The price: $499.99 (retail price of Canon EOS Rebel T3 with 18-55mm IS II lens)
Why it's worth it: Shoot like a pro for a lot less
With cheap point-and-shoot cameras available at every Best Buy and Target, the pricier, semi-pro versions known as DSLR cameras -- DSLR stands for digital single lens reflex -- seem out of range for many shutterbugs. But stop and think before settling for something like a Powershot or Coolpix, says John Biggs, the gadgets editor for mega-blog TechCrunch.
Low-end DSLR cameras, such as Canon’s Rebel, last longer, take better pictures and promise a higher resale value than their point-and-shoot equivalents.
American Express Premier Rewards Gold Card
The price: $175 (annual fee)
Why it's worth it: Rewards points can add up quickly
No one likes paying fees on credit cards. But American Express's $175 annual fee doesn't sound so steep when you weigh the perks: unlimited points on pretty much everything you buy, with no expiration date and easy point transfers to more than a dozen frequent-flier programs. Each dollar spent on airline tickets earns three points, gas and groceries earn two, and all other purchases earn at least one point per dollar (more than 300 major retailers offer more).
Earning double or even triple points on purchases makes it easier -- and faster -- to rack up enough miles for free flights. American Express offers added incentives to new Gold Card holders, including no annual fee the first year and 25,000 bonus points for charging $2,000 in the first three months. Cardholders can also earn 15,000 bonus points by making $30,000 in purchases in a calendar year.
The price: $4,650 (Tank Francaise medium model)
Why it's worth it: A good watch is timeless
The Cartier Tank has been a status symbol since 1917 -- and the current model should stay stylish for at least as long.

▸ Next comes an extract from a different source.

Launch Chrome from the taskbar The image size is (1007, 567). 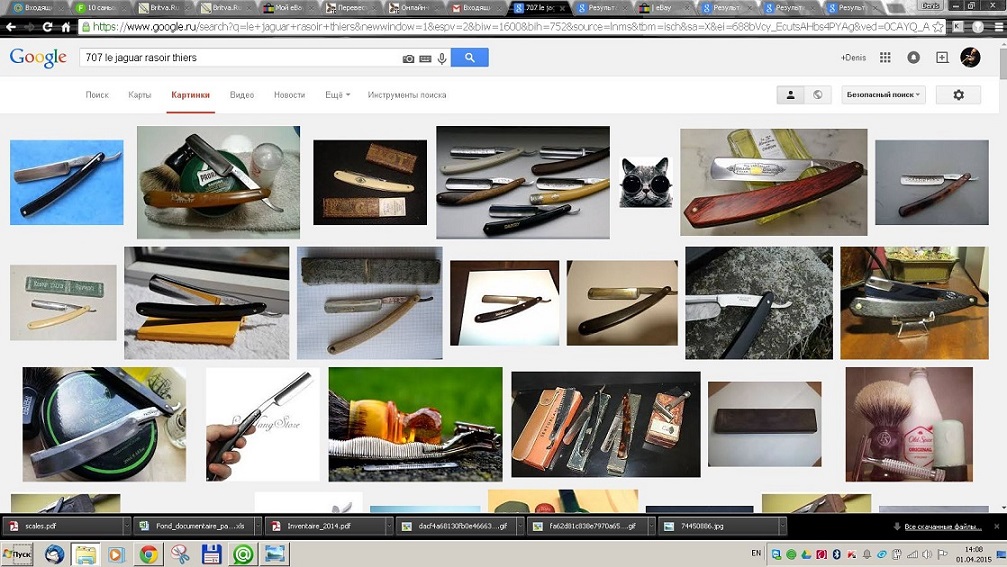(x=148, y=554)
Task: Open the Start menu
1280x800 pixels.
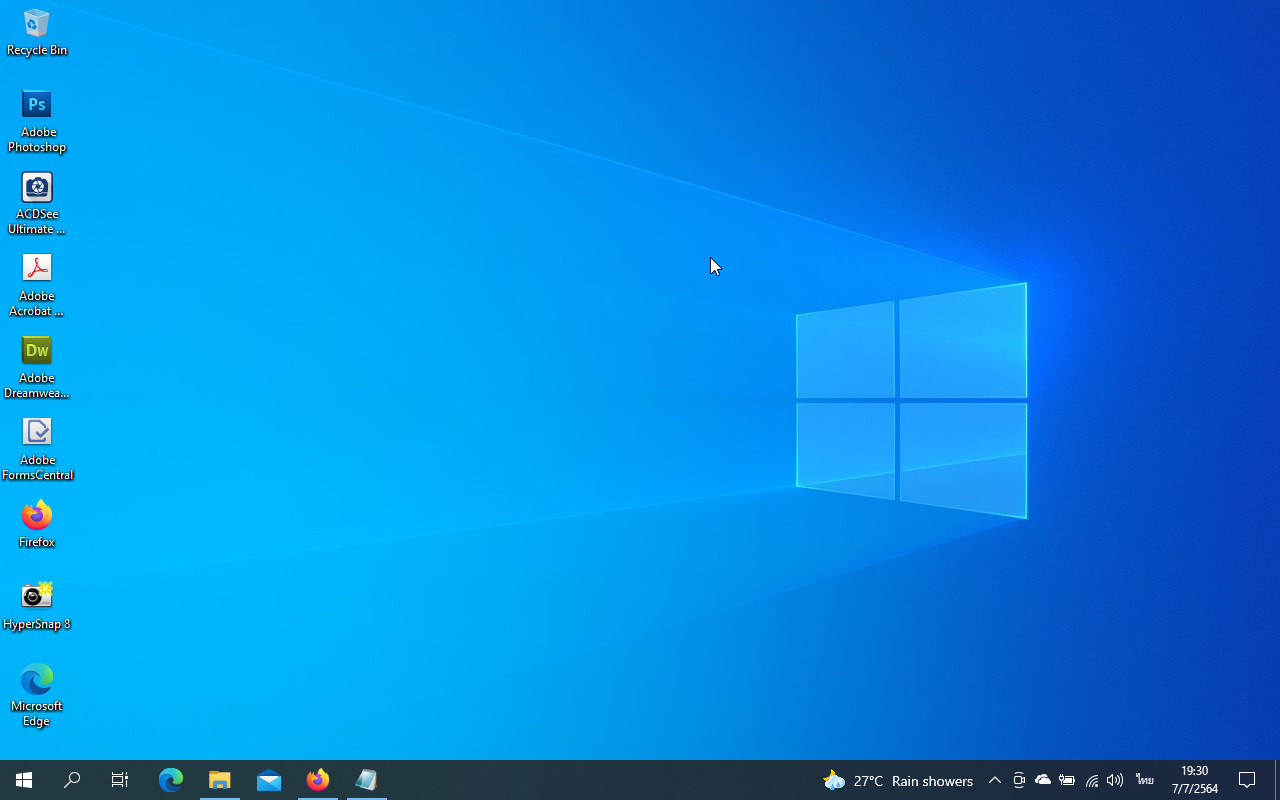Action: [24, 780]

So says Alison Lukes Teer, a high-end stylist and personal shopper in the D.C. area. "The Cartier watch is so effortless and elegant," she says. "I actually wear my husband's grandfather's -- that's how timeless they are."
The price tag on Cartier's Tank Francaise model clocks in at $4,100 on the low end and $43,250 on the high end. That’s not cheap. But the French jeweler has a reputation for watches that keep ticking, so you won’t need to purchase a replacement for a very long time, if ever. If you do decide to sell, you stand to make most of the investment back. Used Cartier watches currently go for between $2,000 and $5,000 on auction sites such as eBay.
Prix Fixe Fine Dining
The price: $24 (for three courses, vs. $37 a la carte at Cotogna in San Francisco)
Why it's worth it: A high-end meal with a lower-end bill
There's nothing thrifty about a three-course dinner at a James Beard award-winning restaurant. But if you're eating prix fixe, you're still getting great value, says Scott Jampol, who handles consumer marketing for reservation site OpenTable. Chefs set the menus for prix fixe meals ahead of time, allowing them to scale down costs and pass along savings to customers. "Dining out can be expensive," Jampol says. "But restaurants have evolved to give you more options."
Take Cotogna, a popular upscale Italian eatery in San Francisco. Since the restaurant introduced a three-course prix fixe meal, a diner gets a starter, entree and dessert for $24. A la carte, the same meal costs $37, or 54 percent more.